_Text shown_:
Fr. Rutler’s Peregrinating Essays

I love reading essays, and I love writing them. These days I’m enjoying reading two books of essays by Father George Rutler as preparation for an interview that I’m going to conduct with him soon via email. The interview will be published at Homiletic and Pastoral Review along with my review of his two most recently published books:

  • He Spoke to Us – Discerning God in People and Events (Ignatius Press)

  • The Stories of Hymns – The History Behind 100 of Christianity’s Greatest Hymns (published by EWTN Publishing, Inc. and available from Sophia Institute Press)

About ten years ago, my first accidental exposure to Father Rutler was in a no longer available Youtube video from an EWTN series of his on the stories of hymns. During the show, Father Rutler wore a long black cassock with black-cloth-covered buttons and a wide satin cummerbund around his trim waist. With his egg-shaped bald head, small mouth, and pale complexion above his clerical collar, and his studied manner of speaking, he looked and he sounded like I thought an erudite Oxford don must look and sound. (It was a surprise to find out later that he was born and raised in New Jersey.) While he talked, he moved around the set as if he was if he was in his own study, picking out a few notes on a grand piano, pausing in front of a desk or a bookcase occasionally to sum up a thought. Through that first show I saw of his, I learned for the first time that the hymn “O Come O Come Emmanuel” was translated and rearranged from the ancient O Antiphons that the Church has sung for centuries before and after the Magnificat at Vespers during the last week leading up to Christmas Eve. I love learning the connection between Catholic things. I was hooked.

I’ve been a fan of Father Rutler’s ever since. A few years ago I wrote for Dappled Things an article that expanded on what I learned from that show: History and Mystery: The O Antiphons in a Favorite Hymn and another article titled Top Ten Thoughts about Advent from Fr. Rutler.   Later I signed up to receive Father Rutler’s weekly columns by email. I even follow his page on Facebook. That’s quite a compliment coming from me. I don’t follow any other writers.

Essay: To Try, To Weigh, To Ascertain the Value of

The enormous amount of enjoyment we can get out of a well-written essay is not derived merely from the subject being written about but from the journey we take with the writer as he or she applies his or her intelligence to a subject, often examining it from many angles and showing us how it connects to many other subjects. An essay of the type I mean is a reflection, refracting light onto the subject off the many facets of a brilliant mind. The whole of such an essay, greater than its parts, carries its meaning.

The word peregrinate comes to mind, a word I know well but have never had the occasion to actually use before. The English word comes from Latin peregrinatio (journey) through Old French word peregrinacion (pilgrimage). Peregrinating is a most apt word for Rutler’s essays, because he seems to be walking us around as he moves from one anecdote, one image, one historical personage or story to another. Sometimes you feel he’s lost his way. But at the end of the peregrination, he has usually brought you somewhere you have never quite been before.

_Exercises_:
1 - According to the essay on Father Rutler's essays, where was Father Rutler born and raised?
2 - Pick up the essay on Father Rutler's peregrinating essays after its final sentence and write the next part.

_Dataset excerpts_:
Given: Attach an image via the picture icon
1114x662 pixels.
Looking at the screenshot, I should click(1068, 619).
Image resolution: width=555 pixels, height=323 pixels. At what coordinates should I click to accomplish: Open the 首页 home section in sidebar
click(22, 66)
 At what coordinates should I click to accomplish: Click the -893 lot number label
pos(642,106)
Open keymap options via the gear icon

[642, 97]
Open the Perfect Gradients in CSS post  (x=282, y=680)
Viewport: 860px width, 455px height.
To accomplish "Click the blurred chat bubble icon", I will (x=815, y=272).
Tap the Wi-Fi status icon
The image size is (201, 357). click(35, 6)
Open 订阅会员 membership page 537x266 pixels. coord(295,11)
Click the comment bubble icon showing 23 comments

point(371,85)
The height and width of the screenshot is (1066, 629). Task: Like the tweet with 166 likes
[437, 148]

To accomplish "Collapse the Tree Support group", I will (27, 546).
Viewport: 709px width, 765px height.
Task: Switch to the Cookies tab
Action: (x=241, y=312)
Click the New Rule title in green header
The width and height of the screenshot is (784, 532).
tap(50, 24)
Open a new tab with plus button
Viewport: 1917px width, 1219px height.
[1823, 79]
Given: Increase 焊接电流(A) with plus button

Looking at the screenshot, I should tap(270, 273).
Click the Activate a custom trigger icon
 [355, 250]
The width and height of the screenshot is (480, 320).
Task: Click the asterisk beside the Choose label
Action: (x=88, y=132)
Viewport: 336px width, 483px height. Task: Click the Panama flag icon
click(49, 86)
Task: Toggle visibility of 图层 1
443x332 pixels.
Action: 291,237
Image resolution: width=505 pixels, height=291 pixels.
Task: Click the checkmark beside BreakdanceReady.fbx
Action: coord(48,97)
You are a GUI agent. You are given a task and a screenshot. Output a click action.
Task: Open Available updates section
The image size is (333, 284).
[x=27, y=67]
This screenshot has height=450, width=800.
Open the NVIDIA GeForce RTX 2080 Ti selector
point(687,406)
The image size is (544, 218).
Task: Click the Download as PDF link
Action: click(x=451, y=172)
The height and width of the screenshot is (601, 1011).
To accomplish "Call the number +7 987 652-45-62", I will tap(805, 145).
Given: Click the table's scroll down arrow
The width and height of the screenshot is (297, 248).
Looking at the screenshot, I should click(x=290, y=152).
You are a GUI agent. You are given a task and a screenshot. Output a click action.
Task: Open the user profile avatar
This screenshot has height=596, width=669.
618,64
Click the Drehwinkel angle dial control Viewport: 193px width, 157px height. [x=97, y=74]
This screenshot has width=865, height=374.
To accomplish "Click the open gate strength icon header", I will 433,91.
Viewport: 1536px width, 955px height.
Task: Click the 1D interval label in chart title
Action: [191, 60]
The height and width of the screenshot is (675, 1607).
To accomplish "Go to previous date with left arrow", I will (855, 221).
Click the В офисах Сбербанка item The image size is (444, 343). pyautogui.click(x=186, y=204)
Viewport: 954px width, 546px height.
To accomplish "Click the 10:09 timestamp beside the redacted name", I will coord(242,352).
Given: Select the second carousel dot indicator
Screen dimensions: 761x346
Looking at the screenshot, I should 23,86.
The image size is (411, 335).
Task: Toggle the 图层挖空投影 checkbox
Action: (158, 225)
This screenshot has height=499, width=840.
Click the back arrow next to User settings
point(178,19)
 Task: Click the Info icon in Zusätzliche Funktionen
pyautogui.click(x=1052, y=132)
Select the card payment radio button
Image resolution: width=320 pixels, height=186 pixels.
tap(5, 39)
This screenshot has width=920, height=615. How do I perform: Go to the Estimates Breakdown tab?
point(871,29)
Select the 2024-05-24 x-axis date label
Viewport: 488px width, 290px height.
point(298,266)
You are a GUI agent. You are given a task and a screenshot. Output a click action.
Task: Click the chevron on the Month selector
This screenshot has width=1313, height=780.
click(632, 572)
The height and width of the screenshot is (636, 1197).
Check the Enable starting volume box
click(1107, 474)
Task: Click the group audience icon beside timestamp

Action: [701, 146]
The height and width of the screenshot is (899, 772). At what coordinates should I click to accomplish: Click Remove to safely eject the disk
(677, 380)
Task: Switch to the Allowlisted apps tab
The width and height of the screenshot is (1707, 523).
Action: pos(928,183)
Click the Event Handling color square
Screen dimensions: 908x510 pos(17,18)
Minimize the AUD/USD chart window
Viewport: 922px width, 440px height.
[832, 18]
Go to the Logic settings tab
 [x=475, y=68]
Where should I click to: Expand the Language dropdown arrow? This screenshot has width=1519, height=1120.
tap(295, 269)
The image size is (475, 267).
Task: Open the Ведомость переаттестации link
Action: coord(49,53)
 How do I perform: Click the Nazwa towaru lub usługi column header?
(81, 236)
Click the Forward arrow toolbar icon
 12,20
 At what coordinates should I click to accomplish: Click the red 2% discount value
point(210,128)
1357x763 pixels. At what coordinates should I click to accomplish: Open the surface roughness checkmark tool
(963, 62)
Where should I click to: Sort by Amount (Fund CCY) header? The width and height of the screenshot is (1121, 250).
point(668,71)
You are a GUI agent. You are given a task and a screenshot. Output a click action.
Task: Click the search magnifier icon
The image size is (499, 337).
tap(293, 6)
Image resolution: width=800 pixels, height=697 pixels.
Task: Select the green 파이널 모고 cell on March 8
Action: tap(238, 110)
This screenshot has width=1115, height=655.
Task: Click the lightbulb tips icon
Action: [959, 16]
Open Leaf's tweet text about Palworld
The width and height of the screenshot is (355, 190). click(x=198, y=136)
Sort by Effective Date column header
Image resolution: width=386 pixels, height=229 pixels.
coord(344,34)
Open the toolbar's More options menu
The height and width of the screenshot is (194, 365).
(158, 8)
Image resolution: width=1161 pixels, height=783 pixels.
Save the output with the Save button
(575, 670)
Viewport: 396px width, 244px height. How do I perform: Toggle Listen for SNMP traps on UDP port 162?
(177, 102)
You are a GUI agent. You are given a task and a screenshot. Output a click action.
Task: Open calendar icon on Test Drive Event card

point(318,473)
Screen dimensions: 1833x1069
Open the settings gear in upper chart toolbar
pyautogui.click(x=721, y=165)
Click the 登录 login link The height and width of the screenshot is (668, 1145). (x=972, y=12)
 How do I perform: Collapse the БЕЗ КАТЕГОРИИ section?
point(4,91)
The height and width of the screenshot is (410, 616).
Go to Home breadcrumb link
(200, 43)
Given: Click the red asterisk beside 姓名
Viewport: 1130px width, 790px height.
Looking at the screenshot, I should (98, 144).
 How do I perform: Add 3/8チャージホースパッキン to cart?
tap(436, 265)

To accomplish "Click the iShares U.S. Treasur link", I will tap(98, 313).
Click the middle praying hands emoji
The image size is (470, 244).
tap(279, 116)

_Results for the exercise_:
1 - New Jersey.

2 -
Most of us know that the word essay is derived from the French word essayer, which means to attempt, or to try, or to ascertain the value of something. When we learned to write essays in school, we weren’t taught the type of essay that Fr. George Rutler writes. His are literary essays, not the kind written with a thesis stated up front and and a concluding argument.

The meaning of a pedestrian essay might be summarized in a sentence or two, but what would be the fun in that? A peregrinating literary essay doesn’t proceed like a newspaper article, which gives us the most important information first. And it’s not like a scientific paper, which gives us an abstract of its conclusions to read before we start.

How I Learned to Love Essays

I learned to love essays before I ever knew what an essay was. Ever since I was a young child, I have been an avid reader. I spent a lot of time in doctors’ offices when my Aunt Peggy would take me or one of my two sisters or her daughter, our cousin, to appointments in Boston when I was a kid, and I cut my intellectual baby teeth on the long discursive essays I read in the months-old or even years-old New Yorker magazines I picked up to read in doctors’ waiting rooms.

Later in my life, I fell in love with the New Yorker essays of John McPhee, the ultimate peregrinating writer, who takes readers into new places and new areas of human experience that range between such far-separated places as the near-wilderness called the Pine Barrens that is smack in the middle of New Jersey to the rugged lands where bush pilots, prospectors, and settlers, politicians and business people live in the state of Alaska. McPhee is still writing and still overwhelming his readers—in the best possible way—with his long discursive essays whose floods of details bring to life landscapes both exterior and interior, along with vivid glimpses into unfamiliar ways of living.

Why I Especially Love Father Rutler’s Essays

I think I love Father Rutler’s essays because they are similar in style to McPhee’s, although not in their geographic scope. As I mentioned, Father Rutler was born and raised in New Jersey, and he serves as a parish priest in New York City. He has studied abroad, in Rome and in London, but as one of his essays, “Vacation Trials and Tribulations” indicate, he actually hates to travel. He ends that essay with this quote, humorously attributing it to St. Paul, “When you live in New York, you don’t have to travel because you are already there.”

No matter, the wide range of his expertise is not geographical, it is religious and historical, political and cultural. The more I read Father Rutler’s essays the more I get out of them. They are dense with poetic, learned references, lightened with flights of fact and fancy and dry rarified humor.

He starts out with one subject, which leads to another, and to another, and you find at the end that all of the facts he brought in come together. Ah yes, you finally think. I see what he’s getting at.

And if you don’t get any one person or thing or historical event he mentions in one of his essays, you file it away mentally so you can find out more about it later for yourself. The unknowns he refers to are embedded in your mind like little hooks for future study and research. Like the writings of T.S. Eliot and others, Rutler’s writings are going to leave most readers lost in one or several particulars. But that’s okay. “To learn gives the greatest pleasure.” You can catch up later with the facts about the things you don’t already know.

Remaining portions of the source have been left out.